**Goal of the exercise**. Only the lines below starting at the one that contains "You are a GUI" and ending at the one that contains "About Gap Inc. (1189, 913)" are to be reproduced, exactly and with both ends kept.

**Supplied records**.
○ ○ ○ ○

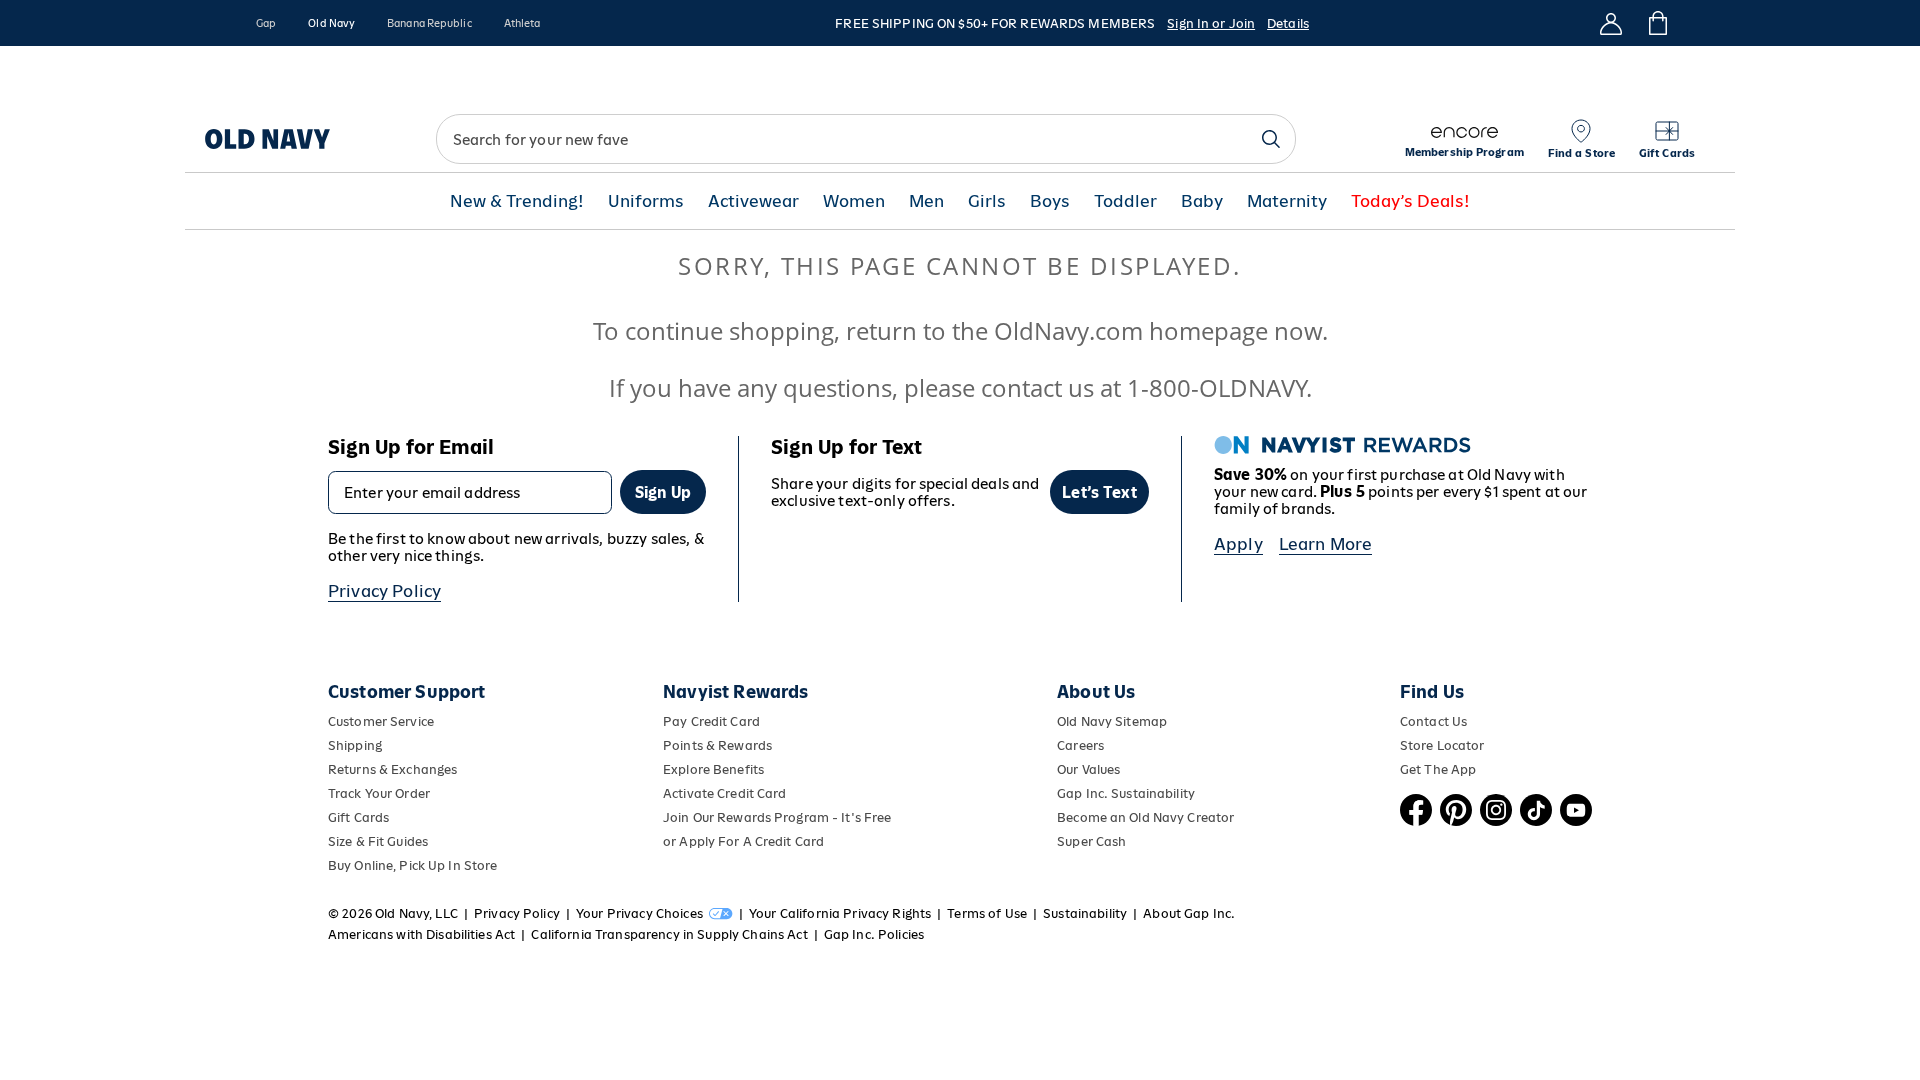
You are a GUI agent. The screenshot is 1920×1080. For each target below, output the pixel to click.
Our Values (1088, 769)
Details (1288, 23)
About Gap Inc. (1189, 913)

○ ○ ○ ○

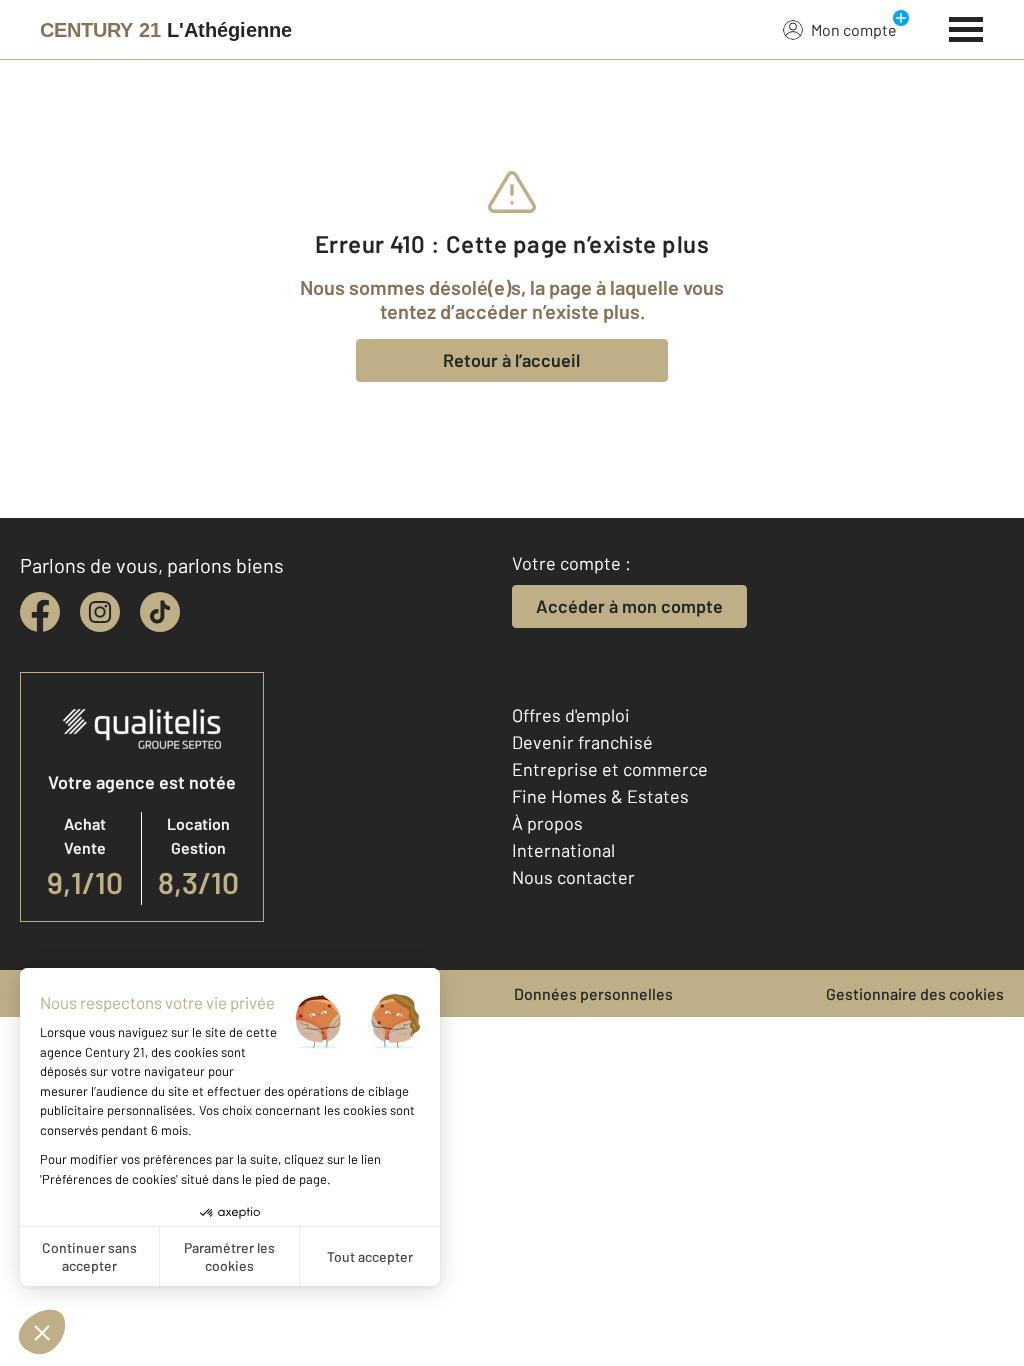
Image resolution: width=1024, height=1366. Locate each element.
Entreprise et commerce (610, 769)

○ ○ ○ ○

**Finished exercise**.
You are a GUI agent. The screenshot is 1920×1080. For each target below, output the pixel to click.
Our Values (1088, 769)
Details (1288, 23)
About Gap Inc. (1189, 913)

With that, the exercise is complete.